Where Jolie is able to fill the appearance of Maleficent in a way that it'd be hard to imagine anyone else playing the role, "Maleficent" suffers from a poor script that's never sure on how to tell its own story. The film begins with an introduction explaining the setting of "Maleficent" and here audiences are treated to a CGI "spectacle." There's really nothing too remarkable or fresh here. In an attempt to tell a more personal story and portray the "villain" of Maleficent in a more human light, "Maleficent" is constantly befuddled by its "grand" visuals.
The setting of "Maleficent" centers around the land of the Moors; a magical forest inhabited by wonderful creatures, and the bordering human kingdom. As a child, Maleficent (Ella Purnell) befriends a human boy named Stefan following an incident. As the years go by the two fall in love with another, but at the same time the current monarch, Henry, attempts to invade the Moors. There's no real reason established for the invasion aside from Henry being evil for the sake of evil, which is another problem the script suffers from. Events within "Maleficent" seem to happen for the convenience of the story.
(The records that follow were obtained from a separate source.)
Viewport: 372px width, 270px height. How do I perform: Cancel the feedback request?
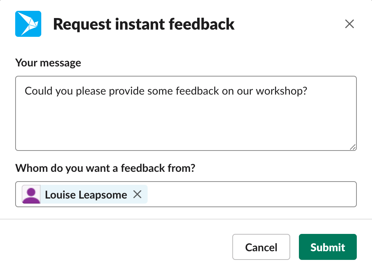[x=261, y=247]
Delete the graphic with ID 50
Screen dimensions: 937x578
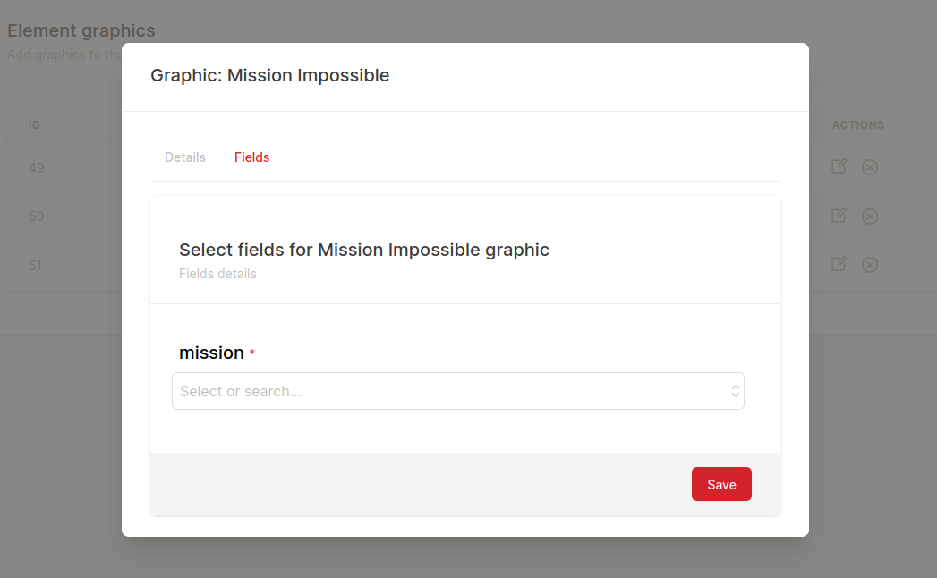[869, 216]
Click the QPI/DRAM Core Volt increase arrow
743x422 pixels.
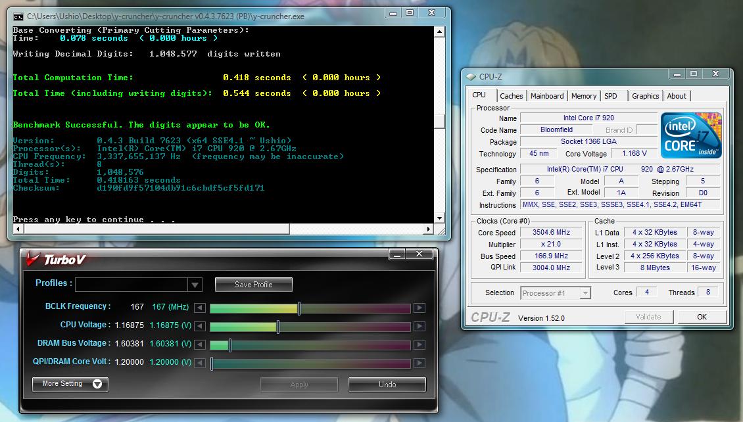pos(419,363)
The invasion fails and Henry promises that anyone able to kill Maleficent will be made into his successor. An ambitious Stefan takes advantage of his friendship with Maleficent and attempts to assassinate her but cannot bring himself to kill her; instead, Stefan takes her wings away and presenting them to Henry, becomes his successor. Stefan's assassination attempt is one of the more powerful scenes within the film but ultimately falls short. There's a sexual undertone behind not only Maleficent's wings themselves, but the act of Stefan tearing them away that could have made for a more gripping scene, but is then ruined by overly-dramatic acting and uncertainty on how to exactly capture, frame and direct Maleficent's agony.
This is the turning point for Maleficent's character and from here she becomes "evil." Donning herself the "Queen of the Moor," Maleficent changes the lush, green scenery of the forest into a dull black. The Moor becomes isolated from the rest of the human kingdom and after another time-skip the character of Aurora is introduced. The now King Stefan announces a christening for his daughter and during the ceremony Maleficent arrives and curses Aurora; she does offer the King reprieve, however, and tells him that the curse can be broken by a true love's kiss.
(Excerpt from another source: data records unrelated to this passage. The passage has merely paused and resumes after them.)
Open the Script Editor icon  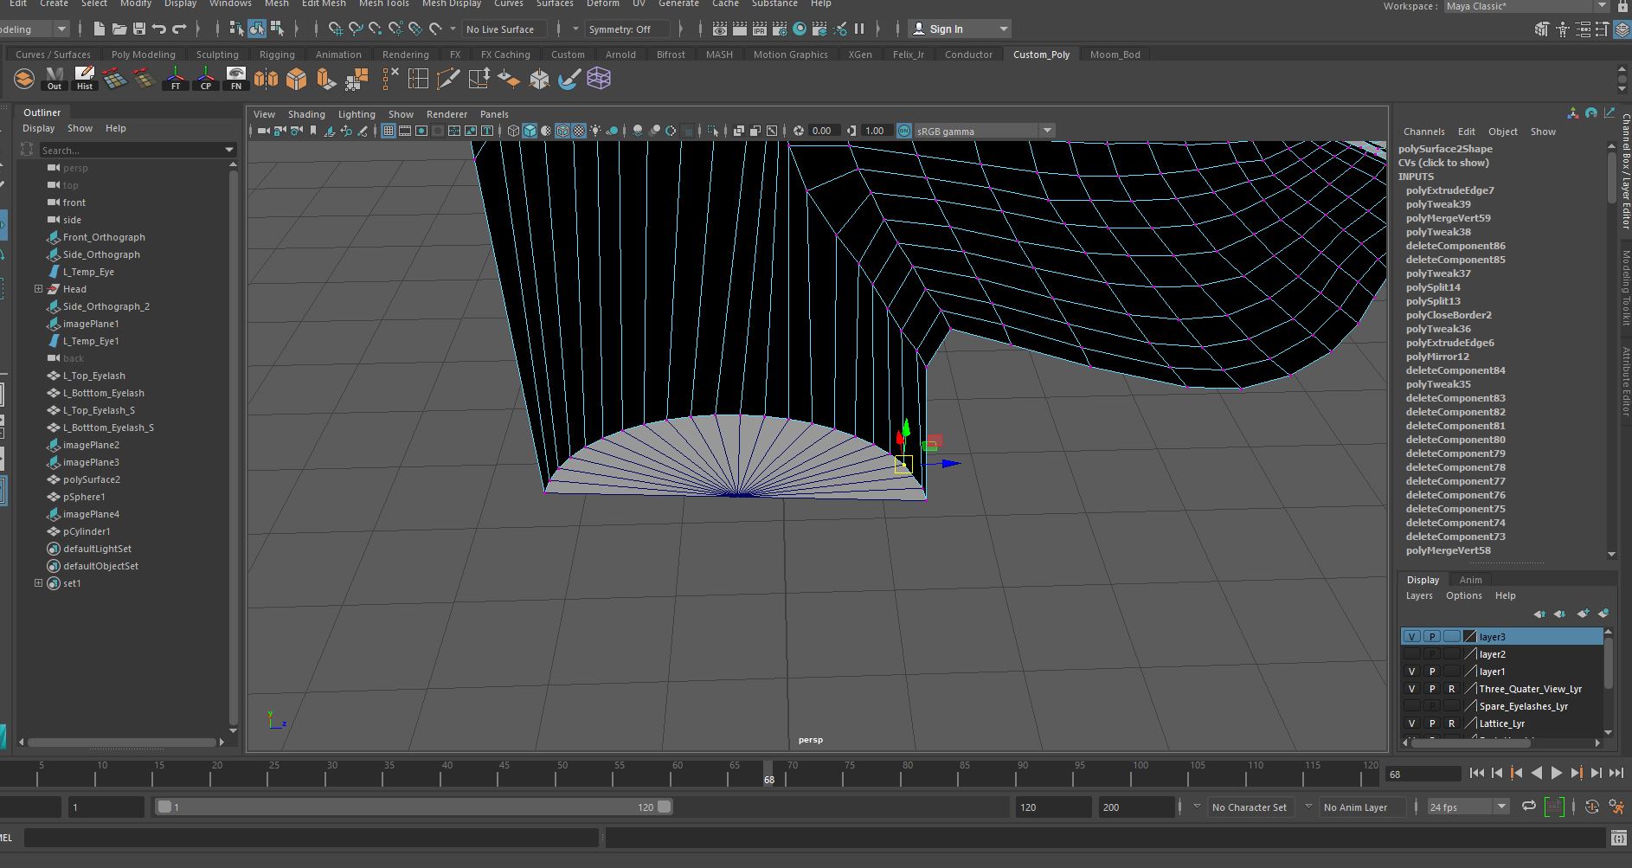1619,837
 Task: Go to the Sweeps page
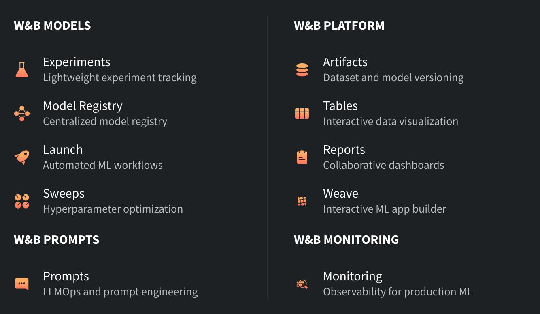[x=64, y=194]
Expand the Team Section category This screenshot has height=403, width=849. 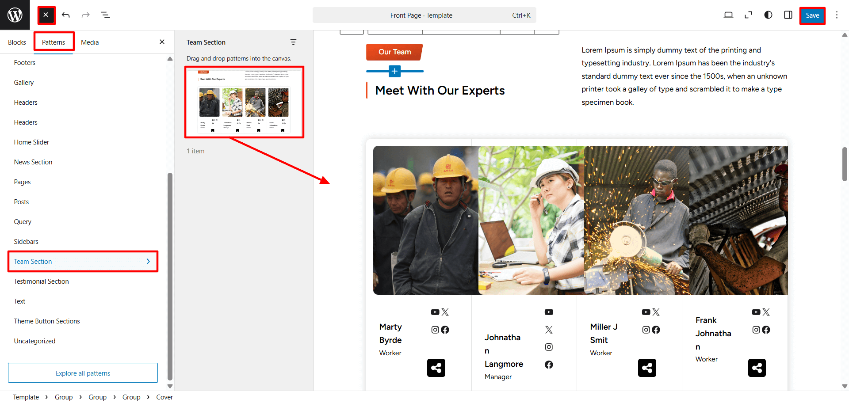83,262
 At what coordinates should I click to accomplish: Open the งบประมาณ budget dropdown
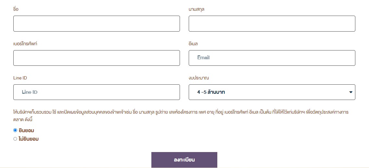(272, 92)
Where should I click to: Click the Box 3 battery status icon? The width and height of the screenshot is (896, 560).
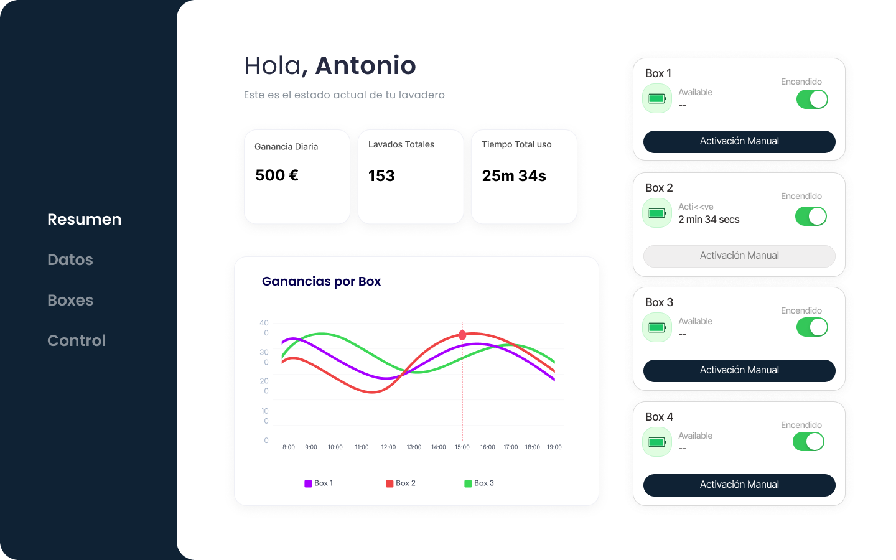656,327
It's hard to take the story of "Maleficent" seriously during moments like this. Maleficent's ascent to power and her subjugating of the Moor is only presented by a simple change in scenery; the character herself never does anything that would deem her evil aside from cursing Aurora (and even this, without giving too much away, is ruined).
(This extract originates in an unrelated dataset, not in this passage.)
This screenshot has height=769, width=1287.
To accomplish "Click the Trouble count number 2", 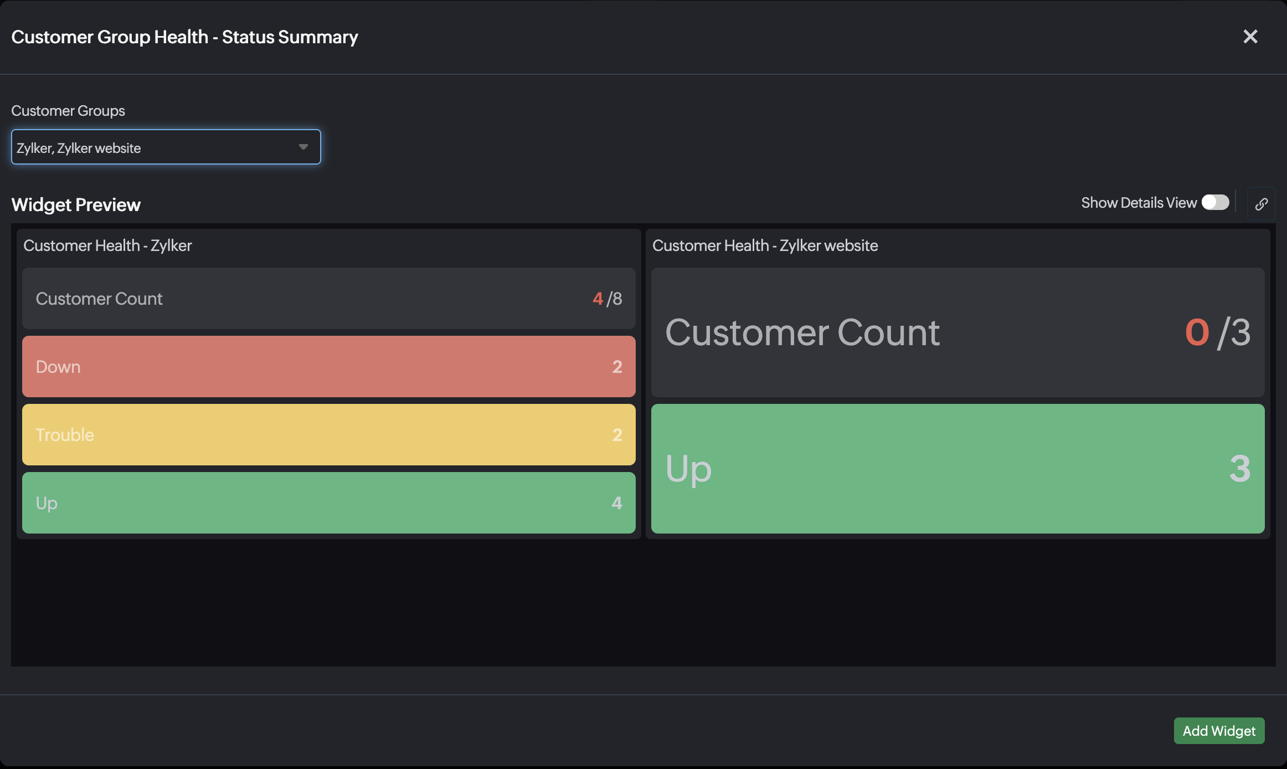I will 617,435.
Maleficent's name has etymological roots concerning "evil," yet it's never presented as such. In an attempt to have a more personal narrative "Maleficent" has simply switched the roles of good and evil between Maleficent herself and the humans that govern the kingdom. "Maleficent" suffers from too many different problems, and the film becomes another forgettable footnote in the myriad of CGI, triple-budget films of Hollywood.